Nach der Besichtigung machte sich die Gruppe zu Fuß auf den Weg hinab in die Altstadt. Dabei gab Sonja Haub, Bildungsreferentin der KEB Pfalz, eine kurze Einführung zu markanten Plätze der Stadt – vom Schillerplatz mit Fastnachtsbrunnen über das Staatstheater und Johannes Gutenberg bis hin zur Augustinerkirche. Die Mittagspause verbrachte die Gruppe im Erbacher Hof, der Akademie des Bistums Mainz: Dort konnten sich alle Reisenden zunächst bei einem Mittagessen stärken und anschließend eine Ausstellung zu „Tradition und Identität der Juden in Rheinland-Pfalz“ anschauen.

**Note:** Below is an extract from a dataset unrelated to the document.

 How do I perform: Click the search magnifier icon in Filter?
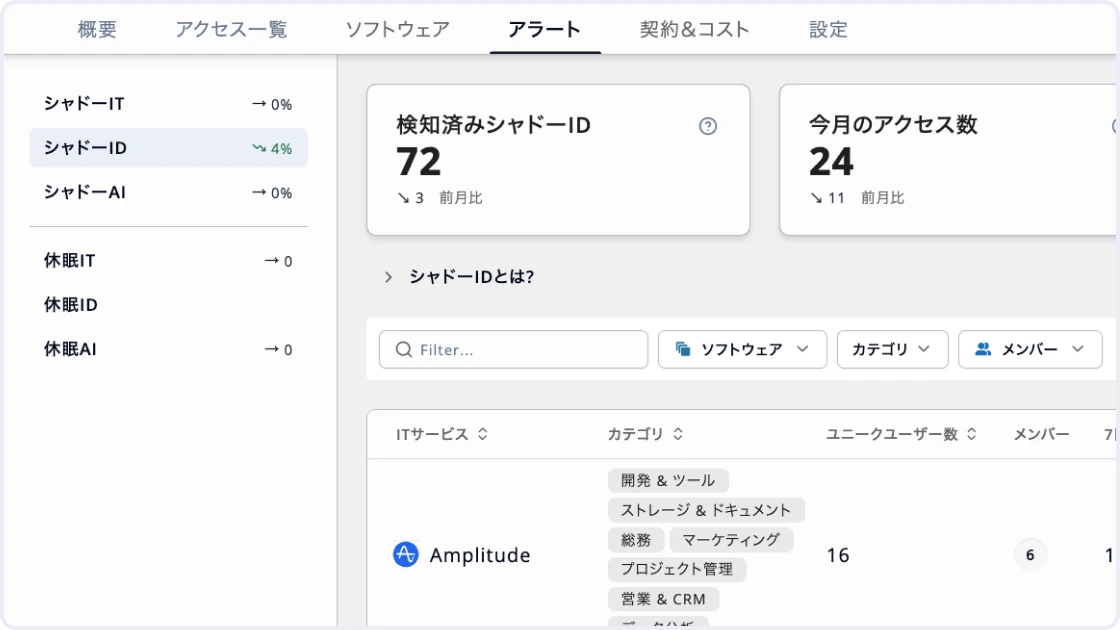(404, 349)
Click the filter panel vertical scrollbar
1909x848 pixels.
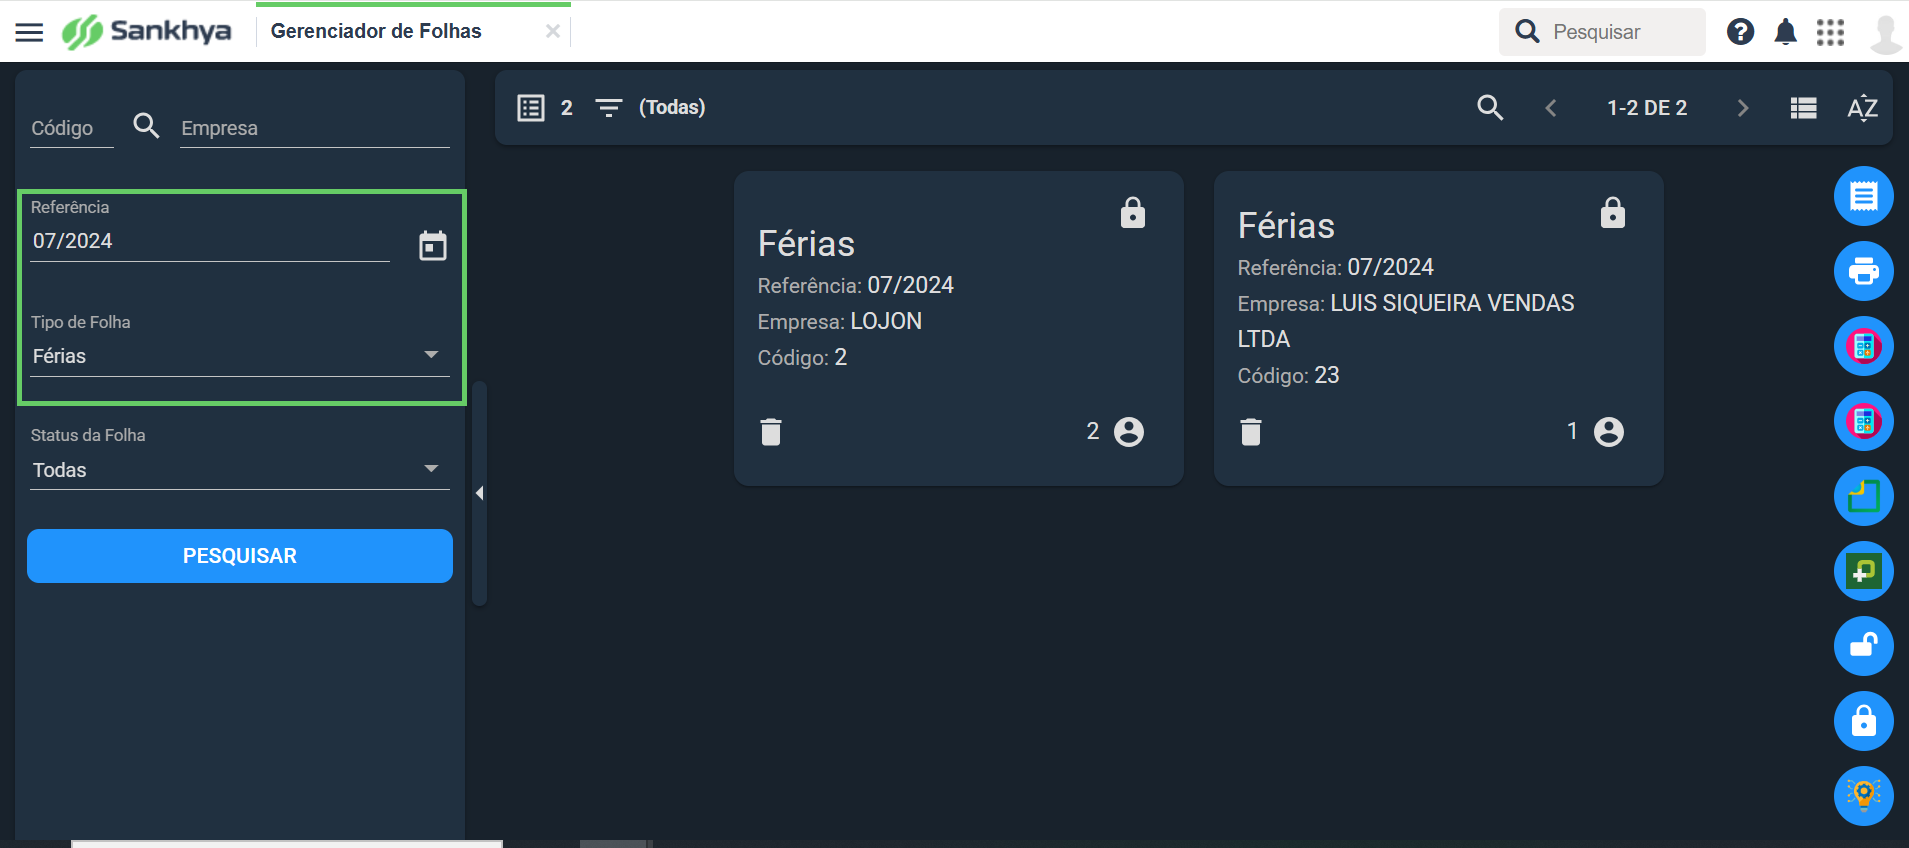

In der zweiten Tageshälfte machte sich die Gruppe auf gen Synagoge in der Mainzer Neustadt – mit einer Etappe an der reich bemalten Karmeliterkirche und der benachbarten Kirche St. Christoph, die als Ruine inmitten der Stadt als Mahnmal für die Opfer des Krieges steht. Weiter ging es entlang an den Straßen, in denen viele Jahrhunderte die jüdische Bevölkerung in kleinen engen Häusern lebte, bevor sie sich aufgrund neuer Bürgerrechte ihren Wohnort in der Stadt aussuchen durfte. Von der „Judengasse“ ist im heutigen Mainzer Stadtbild aufgrund der Zerstörungen im II. Weltkrieg nichts mehr zu sehen und doch erzählen unzählige „Stolpersteine“ von Mainzer Bürger*innen, die die Stadt geprägt haben und dennoch grausam durch die Nationalsozialisten ermordet wurden.

Schließlich kam die Gruppe an der Neuen Synagoge an, die seit 3. September 2010 der jüdischen Gemeinde in Mainz als Gebets- und Versammlungsraum zur Verfügung steht. In ihrer Architektur, die an Bauten von Daniel Libeskind erinnert, hat der Architekt Manuel Herz zahlreiche Anspielungen auf die wechselvolle jüdische Geschichte verwirklicht. So sind auf dem Vorplatz der Synagoge zahlreiche Glassplitter im Boden eingelassen, die im Sonnenschein schimmerten. Sie erinnern zum einen an die Reichskristallnacht 1938, der die Vorgängersynagoge zum Opfer gefallen ist, zum anderen aber stehen sie für die Sterne des Himmels und erinnern die Besucher*innen an die Verheißung aus Genesis 15 die Gott Abraham gab: „So zahlreich wie die Sterne am Himmel sollen deine Nachkommen sein.“ Auch die Farbe der Synagoge schillert – je nach Blickwinkel und angelehnt an Tage der Freude und der Trauer – zwischen strahlend hellem und bedrohlich dunklem Grün. Hebt man den Blick und schaut das Gebäude in der Totalen an, stellen seine Umrisse den jüdisch-liturgischen Begriff „keduscha“ / השודק (deutsch: Heiligung) dar. Der erste Buchstabe rechts ist an die Form eines Schofars – ein Widderhorn, das als liturgisches Instrument benutzt wird – angelehnt. Es steht für die Kommunikation mit Gott und rief traditionell die jüdische Gemeinde zusammen. Auch heute versammeln sich wieder rund 1100 Gemeindemitglieder, um gemeinsam zu beten, zu lernen und zu feiern. Im eigentlichen Gebetsraum angekommen, erfuhr die Gruppe von einer sachkundigen Führerin der Gemeinde viele interessante Details zu den Ritualen und Bräuchen im jüdischen G’ttesdienst sowie zum Judentum als Wortreligion. Auch letzteres wurde in der Architektur aufgegriffen: So sind die Wände übersäht von hebräischen Buchstaben, die ab und an ein Bibelzitat freigeben, und das große Deckenfenster des Raumes, das sich direkt in den Himmel öffnet, bildet in seiner Anordnung eine Seite des Talmud ab. Besonders beeindruckt war die Gruppe schließlich von einer der vier Tora-Rollen, die die Belagerung Leningrads im II. Weltkrieg überstanden hatte und als Schenkung nach Mainz kam.

Reich von neuen Eindrücken und Erfahrungen trat die Gruppe schließlich ihren Rückweg an. Und für alle, die mit einem Besuch der rheinland-pfälzischen Landeshauptstadt liebäugeln: Es lohnt sich!